Ludvine Schmitz – Le pur et l’impur
Ludvine : Depuis un an, la convivialité nous manque, le fait de manger avec nos proches, de nous réunir à table avec nos amis. Pourtant cette liberté n’est pas universelle.
PHARE FM : Que voulez-vous dire, Ludvine?
Ludvine : Eh bien laissez-moi vous raconter deux anecdotes, qui me sont arrivées en Inde. A 25 ans environ, j’ai rencontré à Calcutta le chef du temple jaïniste. Les jaïns sont strictement végétaliens, toute vie animale est sacrée, ils ne tuent même pas un insecte. Et cet ancien m’invita à manger chez lui, où il me présenta sa femme, ses enfants, petits-enfants. Tous vivaient sous le même toit, mais au moment de manger, ils disparurent dans une autre pièce. On m’apporta sur un plateau d’argent des plats parfumés : riz, lentilles, sauces colorées, noix, fruits. Et seulement après le repas, la famille réintégra la pièce où je me trouvais. Nous avons repris la conversation où nous l’avions laissée.
PHARE FM : Etrange, effectivement, et votre deuxième anecdote?
Ludvine : C’était à Madras, aujourd’hui Chennai. Je m’étais perdue dans un bidonville et la nuit tombait. Heureusement, je rencontrai un jeune homme habillé à l’occidentale, parlant anglais. Cet homme boitait, mais il marcha 2h pour me raccompagner à mon hôtel! Les jours suivants, pour le remercier, je tentai de l’inviter au restaurant. Impossible, il arrivait toujours trop tard. Jusqu’à ce que je réalise qu’il était brahmane, et ne pouvait pas manger avec moi. Pour un hindou de haute caste, une étrangère est quasiment inclassable, et donc traitée comme intouchable.
PHARE FM : Et qu’est-ce que ces histoires nous enseignent, Ludvine?

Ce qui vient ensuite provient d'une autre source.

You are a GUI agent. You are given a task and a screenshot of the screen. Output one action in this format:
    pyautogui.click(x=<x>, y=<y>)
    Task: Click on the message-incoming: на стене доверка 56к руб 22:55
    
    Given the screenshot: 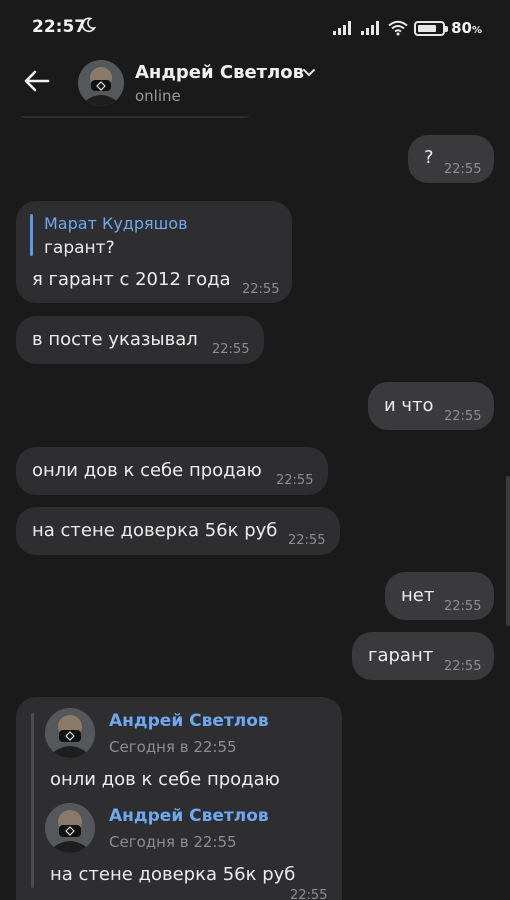 What is the action you would take?
    pyautogui.click(x=178, y=531)
    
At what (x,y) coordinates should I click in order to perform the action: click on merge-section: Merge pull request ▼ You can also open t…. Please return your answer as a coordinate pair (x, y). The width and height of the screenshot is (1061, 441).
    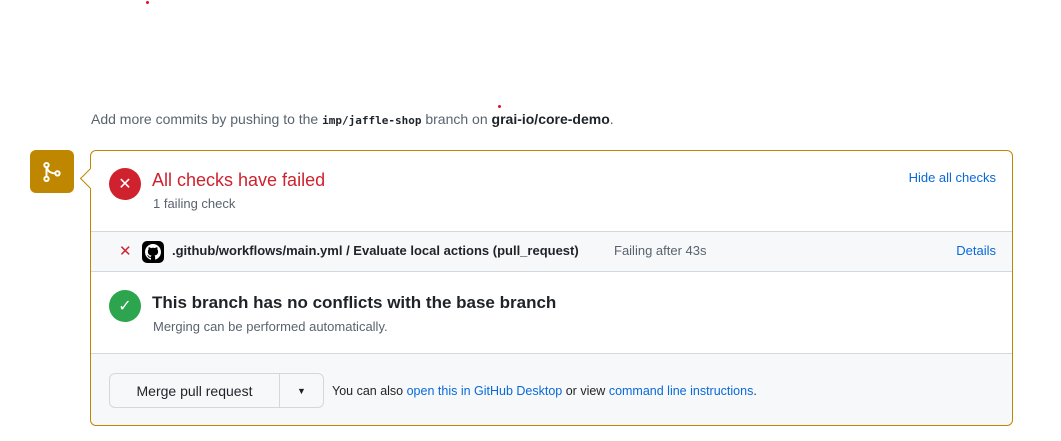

Ludvine : Elles font réfléchir sur les notions de pur et d’impur, et prendre conscience de la liberté inouïe dont les chrétiens jouissent. Dans l’Evangile, Jésus se retrouve souvent à table avec des publicains ou des collecteurs d’impôts. Le fait qu’il dîne avec eux choque les pharisiens. En plein repas, quand une femme de mœurs douteuses vient lui parfumer les pieds, les convives s’offusquent. A l’époque se laisser toucher par quelqu’un considéré comme impur revenait à se rendre impur. Le pur et l’impur ne classifient pas seulement les aliments dans l’Ancien Testament, ils s’appliquent par extension aux personnes.
PHARE FM : Effectivement, juifs et musulmans connaissent cette classification en pur et impur. Peut-on dire pour les Chrétiens que tout change à partir de la vision de Pierre, dans le Nouveau Testament, de cette nappe tendue, grouillant d’animaux impurs?
Ludvine : Exact. C’est la façon, certes choquante, de faire comprendre à Pierre qu’il n’a plus à tenir les lois alimentaires mosaïques. Désormais il peut entrer chez les Romains, les Grecs, et manger avec eux. C’est le coup d’envoi de l’évangélisation des nations, qui n’aurait pas été totalement possible si les 1ers disciples n’avaient pu accepter l’hospitalité de leurs hôtes. Aujourd’hui, les chrétiens savent, que malgré toutes leurs imperfections ici-bas, ils sont conviés dans le royaume des cieux à festoyer avec Celui qui les a purifiés. Dans l’Apocalypse, Jésus promet : «celui qui m’ouvre la porte, je mangerai avec lui et lui avec moi». Dans la même pièce, à la même table, la même nourriture!